TO BE DONE = Reproduce everything from "Calm down BG, I" down to "a passive form." in the forum thread below, substituting "unnecessary" for "optional".

TEXT EXTRACT =
====

Hello again - misfortune is a word I would write without placing it in any particular century, and would also use in speech depending on the context. However that's not the point - it can never in a million years be a translation for 'sfiga' !!!!!  


> Again, I'd rather get a translation that's closer to the original as much as it's possible.  It has to be completely revolutionized in its form?


I think if you want the vernacular and the emotion you have to steer completely away from the Italian.
In which case back to Rose's suggestion :


> _She's a girl whose life has had bad luck written all over it._


----------



## miss melancholy

BristolGirl said:


> Hello again - misfortune is a word I would write without placing it in any particular century, and would also use in speech depending on the context. However that's not the point - it can never in a million years be a translation for 'sfiga' !!!!!
> 
> I think if you want the vernacular and the emotion you have to steer completely away from the Italian.
> In which case back to Rose's suggestion :



Calm down BG, I didn't mean to arise you anger in any way..Whaaat??I was  almost sure 'misfortune' could be translated as "sfiga", even if its  relating entry is "sfortuna"! Moreover, I should be leaving off Italy  forever, so it's right to steer away my native language. 
As things  are as previously said, I'd better use the first person now, remove  "life" and "girl" because I considered them optional in the end, and  make all over with a passive form.
I try..
_I am marked/burnt with bad luck from all along_ ?

(Sorry dear people, I don't want to seem boring


----------



## BristolGirl

Oh dear -I wasn't at all angry ! Quite the opposite, I was actually very amused by the 19th century word 'misfortune' meeting the 21st century word 'sfiga' !!!! Quite a clash ! But I have no other suggestions I'm afraid - I'd stick to Rrose's.
Good night !


----------



## rrose17

I think you may have misinterpreted BG's comments. I don't think she was particularly annoyed. Were you, BG?
I think you have to put this in the passive voice "I have been marked/burnt by bad luck all along" (not *from *all along) although this would imply a certain specific time period, like since we first met, since I first came here, etc.


----------



## miss melancholy

Per sicurezza, sono appena andata a rivedere il significato di _jinx_ e sì, ha un'accezione abbastanza, forse troppo rude per quello che volevo esprimere : *iella, iettatore, malocchio, menagramo...*(oddio )..Dunque, l'unico modo per dire sfiga è _bad/rotten luck_? E sono ancora insicura sul_ segnato.._Dovrei lasciare il neutro"marked" o c'è qualcosa di più forte?


----------



## miss melancholy

@paulfromitaly: what's happened? didn't get why should I have edit..
PS: Can anyone reply me above?


----------



## luway

miss melancholy said:


> @paulfromitaly: what's happened? didn't get why should I have edit..
> PS: Can anyone reply me above?



(Quando vuoi inserire commenti multipli, anche se a più risposte che hai ricevuto, qui sul forum è richiesto di farlo in uno stesso post. Se ti dovesse capitare di scordarlo, basta che copi quanto hai scritto nel secondo messaggio postato, lo cancelli e posti quel testo nel primo commento utilizzando il tasto 'Edit'. Ovviamente, stessa cosa se semplicemente desideri aggiungere un commento qualche tempo dopo aver già inserito il primo. Ciao )

====

SOURCE EXCERPT =
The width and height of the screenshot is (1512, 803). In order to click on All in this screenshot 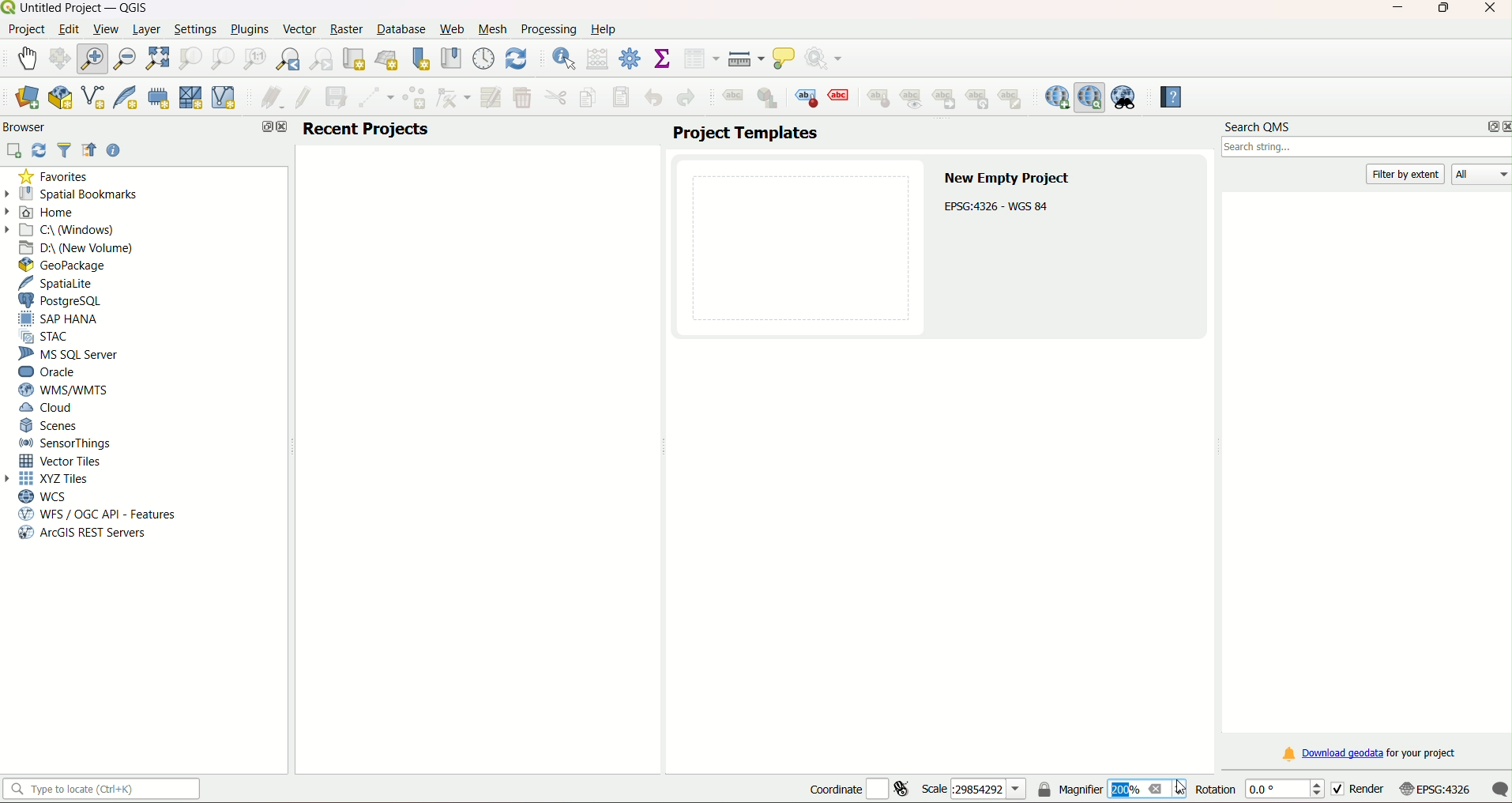, I will do `click(1484, 176)`.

====

THE ANSWER =
Calm down BG, I didn't mean to arise you anger in any way..Whaaat??I was  almost sure 'misfortune' could be translated as "sfiga", even if its  relating entry is "sfortuna"! Moreover, I should be leaving off Italy  forever, so it's right to steer away my native language. 
As things  are as previously said, I'd better use the first person now, remove  "life" and "girl" because I considered them unnecessary in the end, and  make all over with a passive form.